Photographs
"All our memories remain with us. A remembered past in becoming a mental picture coincides with, or becomes part of, our present".
(Henri Bergson in Tarkovsky, p. 26)
Golden light, St Paul's late in the day.
Looking Up at Tate Britain.
Regents Canal, early summer evening.
'Reflections'
From my window I could look across the street to the building opposite. Those windows did not give access to the interiors of the rooms and their inhabitants but instead reflected elements of the building I was standing in: mysterious and random splashes of colour and floating white tendrils.
'Stairs, Libeskind's Museum in Berlin'
The three images below are products of an ongoing interest in architecture and experiments in the use of colour to create or enhance an illusion of depth in two dimensional works. Photographs of the interior of Daniel Libeskind's Jewish Museum in Berlin formed the starting point for printing stark monchrome images with certain architectural features picked out in flashes of colour.
Strong contrasts and sharp angles mirror the interior spaces designed to commemorate those who were taken away from Berlin in the 1940's leaving behind the empty space they should have continued to inhabit. The handrails shine in the light that enters through what Libeskind calls, 'the window configurations, which radically penetrate through the walls' (Daniel Libeskind, The Space of Encounter, 2001, p. 27).

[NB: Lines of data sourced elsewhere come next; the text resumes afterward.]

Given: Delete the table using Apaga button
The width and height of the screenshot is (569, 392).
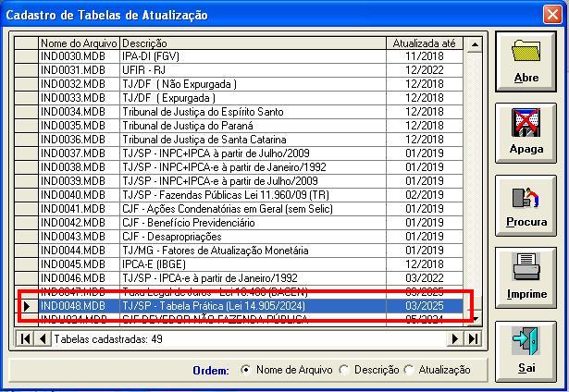Looking at the screenshot, I should (x=526, y=131).
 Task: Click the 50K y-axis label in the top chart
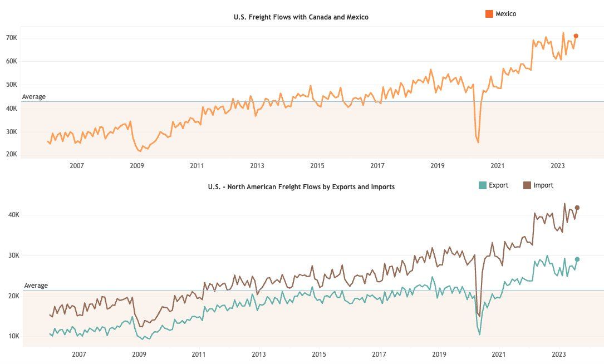[11, 85]
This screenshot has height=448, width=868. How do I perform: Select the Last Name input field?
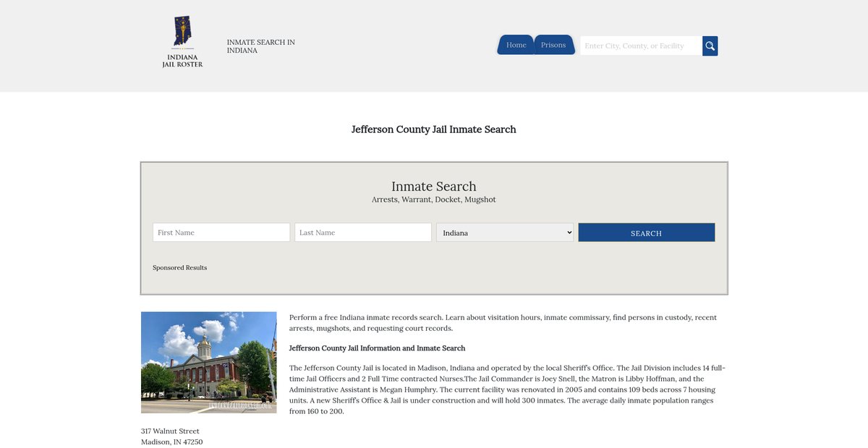pyautogui.click(x=363, y=233)
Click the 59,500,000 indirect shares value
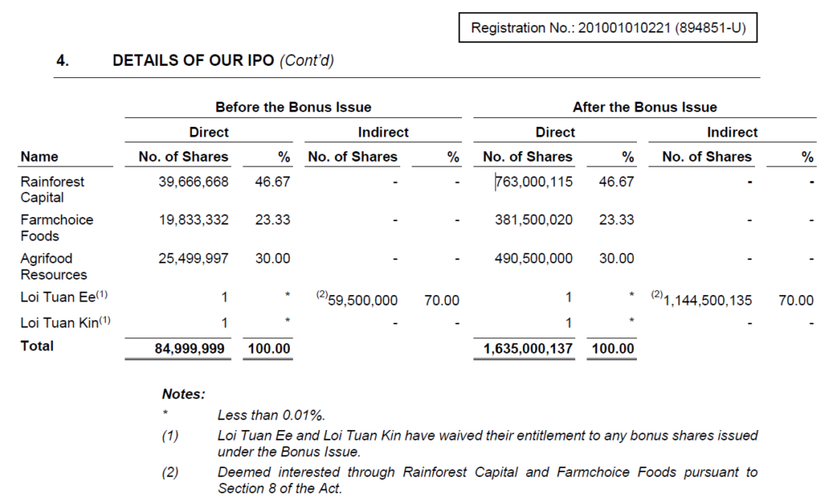 click(x=362, y=301)
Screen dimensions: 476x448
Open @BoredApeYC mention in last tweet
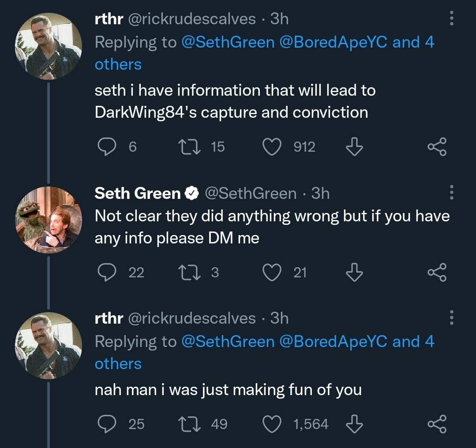pos(333,341)
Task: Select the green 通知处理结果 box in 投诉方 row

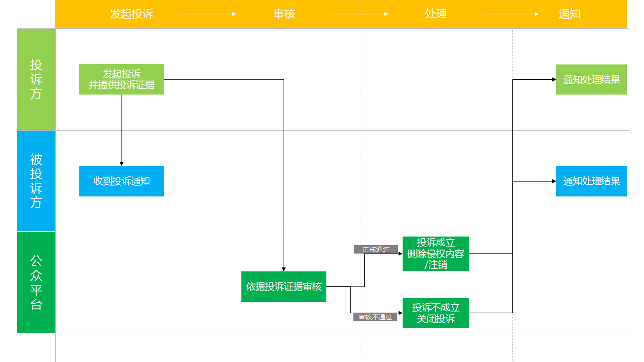Action: (591, 79)
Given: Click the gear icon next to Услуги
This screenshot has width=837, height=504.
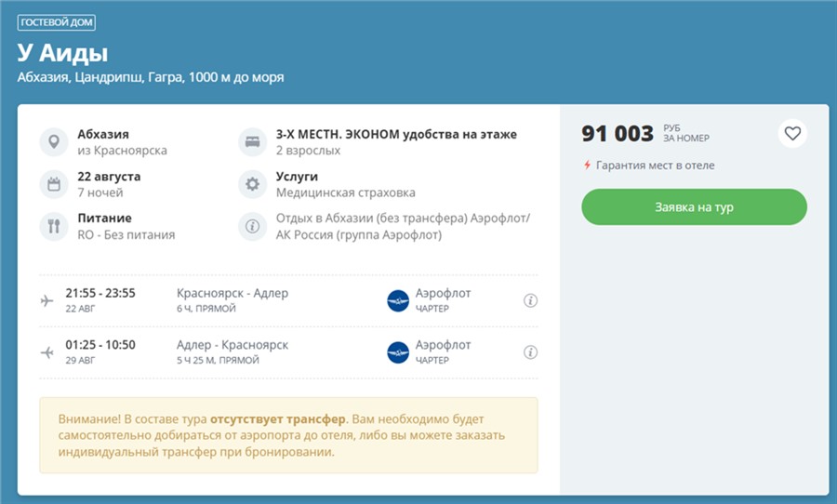Looking at the screenshot, I should coord(252,184).
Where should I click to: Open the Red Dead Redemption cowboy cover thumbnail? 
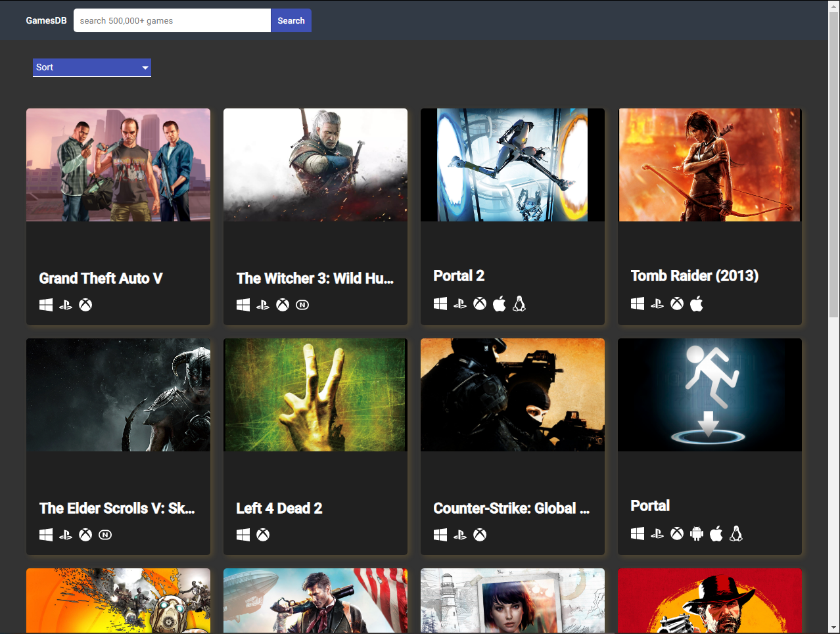point(710,600)
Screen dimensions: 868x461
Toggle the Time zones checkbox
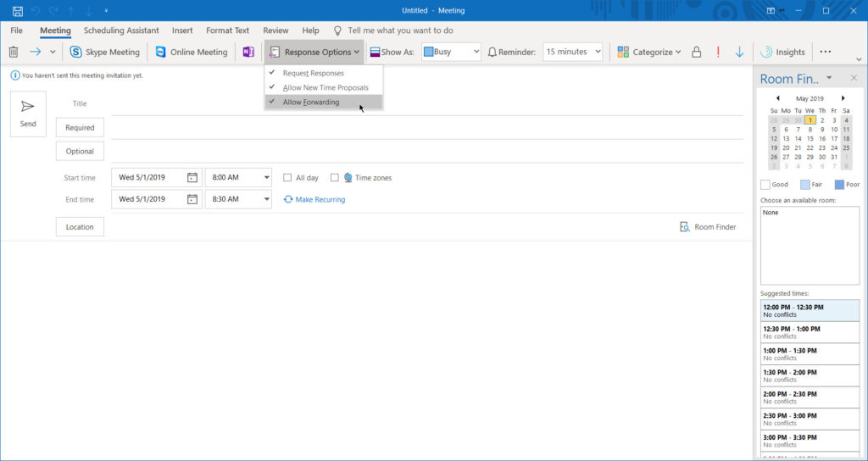point(335,178)
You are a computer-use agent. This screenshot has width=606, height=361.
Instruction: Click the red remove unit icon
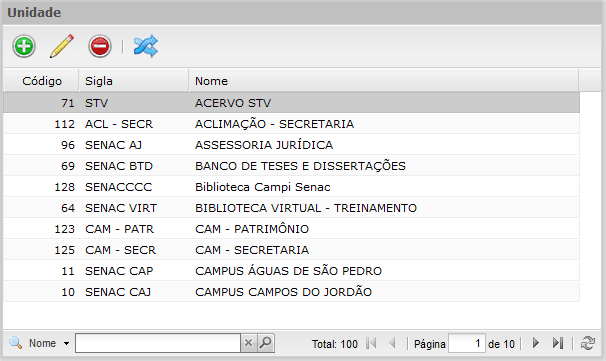[100, 46]
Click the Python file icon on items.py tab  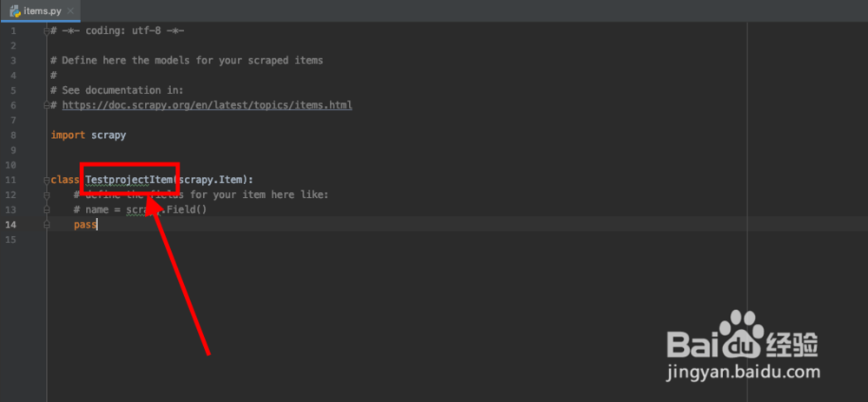(15, 10)
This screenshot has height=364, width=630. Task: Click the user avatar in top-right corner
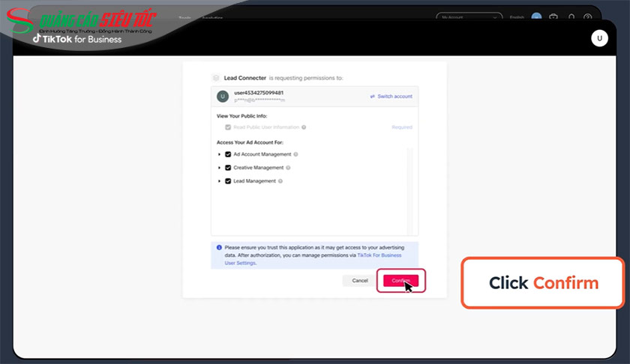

The following images are also from the Jewish Museum in Berlin but in these the soft pastel greys, pinks and blues are the dominant feature. The combination of natural and artificial light create a gentle quailty that suggested doorways where there are none. This softness contrasts markedly with the sharp angles of the stairs and handrails and with the heaviness of the concrete slabs. Stairs leading up and down into space reinforce the sense of emptiness in the void.